Nunca había imaginado, ni visualizado, renunciar a lo que la vida me presentaba. Menos aún pensado que mi incipiente vida me fuese bruscamente arrebatada, dejándome frente al vacío, delante de la nada.
Luego de un tiempo de clandestinidad, viendo el curso y tenor que tomaba la situación, acorralado frente a la cacería desatada, a pesar de no tener nada que reprocharme, me vi obligado a protegerme, y debí huir de mis perseguidores y partir hacia lo desconocido, lejos de la patria. Persecución injustificada e insólita, pues mis compromisos políticos siempre se han suscrito al marco jurídico y legal. Nunca he participado en grupos que promuevan formas de luchas violentas y mis prácticas se han enmarcado a lo permitido por las reglas republicanas y la democracia. Nunca he estado al margen de la ley, nunca me he visto involucrado en casos o situaciones delictivas.
Mi exilio fue de larga duración, pues hice parte de la última lista publicada por la dictadura en mayo de 1986 donde, junto a otros 3.716 chilenos, definitivamente no me “autorizaban” a volver a vivir en la patria.
Hoy, en la víspera de mis 69 años, mi vida se encuentra casi definida, pocos son los proyectos a los cuales puedo aspirar. Mi vida ha sido imprevisible, bastante movida, construida y deshecha en cuatro países diferentes. Cargando un peso mental y psicológico denso, al igual que sus consecuencias. El pasado de mi condición de exiliado se manifiesta constantemente, está siempre presente, creo que su confinamiento lo portaré para siempre, presiento que no me dejará jamás.

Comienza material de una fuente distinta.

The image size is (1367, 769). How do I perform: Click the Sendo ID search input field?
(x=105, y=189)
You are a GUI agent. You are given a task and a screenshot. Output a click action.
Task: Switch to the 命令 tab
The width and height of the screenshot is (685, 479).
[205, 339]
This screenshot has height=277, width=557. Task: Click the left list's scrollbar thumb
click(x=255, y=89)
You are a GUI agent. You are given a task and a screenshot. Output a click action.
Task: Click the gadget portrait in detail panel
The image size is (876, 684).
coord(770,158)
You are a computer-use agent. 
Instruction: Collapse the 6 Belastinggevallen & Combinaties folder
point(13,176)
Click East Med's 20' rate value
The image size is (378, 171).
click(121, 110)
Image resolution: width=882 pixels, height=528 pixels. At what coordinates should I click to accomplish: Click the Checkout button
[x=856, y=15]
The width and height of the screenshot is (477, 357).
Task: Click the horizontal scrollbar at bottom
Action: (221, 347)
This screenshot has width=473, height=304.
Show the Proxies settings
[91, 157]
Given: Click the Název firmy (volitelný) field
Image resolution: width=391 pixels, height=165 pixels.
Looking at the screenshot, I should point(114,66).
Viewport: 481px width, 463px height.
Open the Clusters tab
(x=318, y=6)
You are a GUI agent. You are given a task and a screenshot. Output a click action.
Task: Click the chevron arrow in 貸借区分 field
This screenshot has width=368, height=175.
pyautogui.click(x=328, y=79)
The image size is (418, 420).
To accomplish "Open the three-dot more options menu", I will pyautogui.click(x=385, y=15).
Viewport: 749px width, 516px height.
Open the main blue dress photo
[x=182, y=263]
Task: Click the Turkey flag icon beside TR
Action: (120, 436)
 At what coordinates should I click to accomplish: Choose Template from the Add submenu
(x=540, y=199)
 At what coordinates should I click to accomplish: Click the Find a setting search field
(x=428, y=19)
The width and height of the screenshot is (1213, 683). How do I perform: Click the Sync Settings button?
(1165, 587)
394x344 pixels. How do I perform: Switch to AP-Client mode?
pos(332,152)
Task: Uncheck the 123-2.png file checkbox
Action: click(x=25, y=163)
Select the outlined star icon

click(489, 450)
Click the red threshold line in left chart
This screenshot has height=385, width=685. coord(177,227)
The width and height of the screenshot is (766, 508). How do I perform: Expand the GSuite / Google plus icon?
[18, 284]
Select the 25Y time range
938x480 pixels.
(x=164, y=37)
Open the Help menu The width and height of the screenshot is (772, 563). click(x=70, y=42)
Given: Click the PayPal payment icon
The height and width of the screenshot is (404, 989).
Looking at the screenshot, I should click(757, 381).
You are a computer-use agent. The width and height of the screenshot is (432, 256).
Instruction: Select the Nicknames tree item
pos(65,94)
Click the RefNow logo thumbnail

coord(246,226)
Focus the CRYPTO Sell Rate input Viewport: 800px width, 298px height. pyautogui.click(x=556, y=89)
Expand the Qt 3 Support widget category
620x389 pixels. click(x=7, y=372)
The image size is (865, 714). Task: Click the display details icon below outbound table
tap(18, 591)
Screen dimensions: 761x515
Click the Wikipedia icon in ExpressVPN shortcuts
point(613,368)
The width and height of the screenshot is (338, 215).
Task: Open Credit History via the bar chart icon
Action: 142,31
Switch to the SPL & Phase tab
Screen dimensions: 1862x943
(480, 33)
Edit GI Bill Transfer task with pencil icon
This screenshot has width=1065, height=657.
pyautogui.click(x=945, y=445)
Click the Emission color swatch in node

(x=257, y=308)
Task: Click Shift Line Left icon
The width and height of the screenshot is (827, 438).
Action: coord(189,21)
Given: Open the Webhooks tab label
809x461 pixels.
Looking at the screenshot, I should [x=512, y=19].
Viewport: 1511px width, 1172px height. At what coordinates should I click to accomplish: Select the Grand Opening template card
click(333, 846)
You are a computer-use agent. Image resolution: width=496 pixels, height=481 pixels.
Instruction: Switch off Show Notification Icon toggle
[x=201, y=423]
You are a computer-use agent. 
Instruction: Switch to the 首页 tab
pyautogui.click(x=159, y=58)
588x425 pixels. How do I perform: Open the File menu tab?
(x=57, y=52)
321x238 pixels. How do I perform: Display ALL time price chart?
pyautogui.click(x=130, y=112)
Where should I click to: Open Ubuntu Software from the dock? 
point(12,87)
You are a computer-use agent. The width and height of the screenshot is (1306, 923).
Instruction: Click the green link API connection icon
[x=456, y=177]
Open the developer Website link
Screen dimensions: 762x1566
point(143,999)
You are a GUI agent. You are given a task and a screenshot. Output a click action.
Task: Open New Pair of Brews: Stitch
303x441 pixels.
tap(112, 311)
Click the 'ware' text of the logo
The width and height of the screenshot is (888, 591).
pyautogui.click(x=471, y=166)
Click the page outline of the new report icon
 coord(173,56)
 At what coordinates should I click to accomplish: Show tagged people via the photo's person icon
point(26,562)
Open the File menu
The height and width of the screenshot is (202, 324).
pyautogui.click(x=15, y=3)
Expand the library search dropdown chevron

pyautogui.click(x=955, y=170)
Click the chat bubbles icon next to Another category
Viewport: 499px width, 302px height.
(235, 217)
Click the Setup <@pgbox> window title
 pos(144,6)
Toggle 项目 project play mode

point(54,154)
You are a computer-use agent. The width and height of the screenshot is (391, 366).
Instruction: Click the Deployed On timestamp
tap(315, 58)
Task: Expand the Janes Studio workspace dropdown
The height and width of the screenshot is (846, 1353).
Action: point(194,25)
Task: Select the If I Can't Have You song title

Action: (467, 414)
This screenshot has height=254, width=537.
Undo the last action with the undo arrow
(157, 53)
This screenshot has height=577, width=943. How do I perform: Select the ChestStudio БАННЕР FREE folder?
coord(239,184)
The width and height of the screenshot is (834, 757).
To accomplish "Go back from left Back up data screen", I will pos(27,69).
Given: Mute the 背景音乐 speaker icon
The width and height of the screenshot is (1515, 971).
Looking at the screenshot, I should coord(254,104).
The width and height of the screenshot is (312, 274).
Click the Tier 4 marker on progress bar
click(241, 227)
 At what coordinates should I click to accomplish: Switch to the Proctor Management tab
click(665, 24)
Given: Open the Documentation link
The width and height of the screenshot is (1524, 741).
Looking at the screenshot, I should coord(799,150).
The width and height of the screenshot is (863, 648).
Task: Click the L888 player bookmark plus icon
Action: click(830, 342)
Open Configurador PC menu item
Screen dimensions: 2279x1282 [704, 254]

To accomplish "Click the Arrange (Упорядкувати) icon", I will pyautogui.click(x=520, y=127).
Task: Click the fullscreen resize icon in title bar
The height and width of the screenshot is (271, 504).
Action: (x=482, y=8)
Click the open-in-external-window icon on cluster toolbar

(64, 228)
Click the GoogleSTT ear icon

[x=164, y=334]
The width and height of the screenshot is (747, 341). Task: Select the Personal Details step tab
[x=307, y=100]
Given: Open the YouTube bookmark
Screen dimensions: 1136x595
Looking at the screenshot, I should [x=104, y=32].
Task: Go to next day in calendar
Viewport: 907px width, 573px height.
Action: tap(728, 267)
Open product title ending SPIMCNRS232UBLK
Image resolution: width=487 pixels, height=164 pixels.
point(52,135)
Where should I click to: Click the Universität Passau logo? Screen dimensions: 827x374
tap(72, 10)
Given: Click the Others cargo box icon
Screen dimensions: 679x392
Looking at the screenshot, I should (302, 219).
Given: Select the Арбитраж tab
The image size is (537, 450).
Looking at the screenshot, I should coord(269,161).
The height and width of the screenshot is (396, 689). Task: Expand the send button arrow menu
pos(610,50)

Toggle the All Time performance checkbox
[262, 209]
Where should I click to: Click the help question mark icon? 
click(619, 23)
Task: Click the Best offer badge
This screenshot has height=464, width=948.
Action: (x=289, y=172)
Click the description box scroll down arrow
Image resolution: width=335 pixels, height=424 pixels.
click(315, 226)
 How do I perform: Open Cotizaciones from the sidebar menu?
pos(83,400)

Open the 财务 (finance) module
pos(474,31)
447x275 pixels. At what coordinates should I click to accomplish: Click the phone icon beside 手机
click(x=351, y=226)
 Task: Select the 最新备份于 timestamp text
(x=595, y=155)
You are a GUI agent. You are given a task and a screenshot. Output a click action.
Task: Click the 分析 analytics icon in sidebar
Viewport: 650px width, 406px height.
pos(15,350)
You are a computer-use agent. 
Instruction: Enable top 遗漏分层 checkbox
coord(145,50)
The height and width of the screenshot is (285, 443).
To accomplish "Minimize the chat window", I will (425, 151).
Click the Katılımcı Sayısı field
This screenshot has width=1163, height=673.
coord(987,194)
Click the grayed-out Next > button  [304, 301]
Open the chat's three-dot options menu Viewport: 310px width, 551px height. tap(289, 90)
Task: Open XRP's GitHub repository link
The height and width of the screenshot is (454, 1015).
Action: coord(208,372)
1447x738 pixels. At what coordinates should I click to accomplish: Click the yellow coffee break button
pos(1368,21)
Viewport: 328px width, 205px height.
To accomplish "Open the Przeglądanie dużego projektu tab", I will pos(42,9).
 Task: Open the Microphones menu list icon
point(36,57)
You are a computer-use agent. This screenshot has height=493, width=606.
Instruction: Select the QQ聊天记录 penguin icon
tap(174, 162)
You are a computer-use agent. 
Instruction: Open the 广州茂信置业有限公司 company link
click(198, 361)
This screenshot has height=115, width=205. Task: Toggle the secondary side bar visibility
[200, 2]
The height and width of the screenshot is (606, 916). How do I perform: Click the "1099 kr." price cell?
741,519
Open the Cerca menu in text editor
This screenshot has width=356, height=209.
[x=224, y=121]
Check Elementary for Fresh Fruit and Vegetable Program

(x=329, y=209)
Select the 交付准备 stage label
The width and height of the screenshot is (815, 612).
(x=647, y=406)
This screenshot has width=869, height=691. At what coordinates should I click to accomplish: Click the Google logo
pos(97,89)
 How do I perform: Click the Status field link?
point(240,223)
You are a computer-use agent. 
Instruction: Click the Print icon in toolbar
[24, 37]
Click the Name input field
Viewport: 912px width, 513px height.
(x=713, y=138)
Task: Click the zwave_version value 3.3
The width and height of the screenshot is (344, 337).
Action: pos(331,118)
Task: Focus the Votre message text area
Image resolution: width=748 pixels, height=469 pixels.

La trayectoria de mi vida no ha sido objeto de un “largo río de corrientes suaves y aguas tranquilas” pero tampoco puedo quejarme, sería injusto e irrespetuoso de mi parte, sería muy desatinado, desagradecido e ingrato con ella.
Mi confinamiento o exilio interior en tiempos de pandemia es otra cosa. En mí caso se presenta en un formato relativamente parcial, pues desde hace 1 año y medio, en cierta manera, el sistema social ya me lo ha impuesto. No pudiendo prolongar más mi actividad profesional, más allá de los 67 años y medio, debí obligadamente acogerme a la jubilación, lo que me permite atenuar los efectos del “estado de urgencia sanitaria” decretado. Estado que nos priva, de forma benevolente y con el fin de protegernos mejor, de derechos y libertades que son temporalmente suspendidos, con una fecha de inicio y de término.
Valga precisar y decir que, aunque podemos encontrar similitudes en las situaciones, en la utilización de términos, de gestos y actitudes, resulta evidente que existe un océano enorme, tempestuoso y tenebroso de diferencias a respetar, en relación a los contrariados 17 años de un exilio forzado y arbitrario.
Volviendo a la pregunta
… Aclarado esto y repuesto de la emoción provocada, lo primero que atino a pensar y retener, como punto en común en ambas situaciones, es el estado ansiogénico que la ansiedad y el temor engendran, el stress y la angustia que procuran. Ciertas conductas y comportamientos que adoptamos, asemejándose con los sentires de vivir en clandestinidad. Al de mantenerse atentos, vigilantes, en una actitud desconfiada, de alerta permanente, evitando exponerse frente a la amenaza que merodea, que nos inflige y supedita el confinamiento…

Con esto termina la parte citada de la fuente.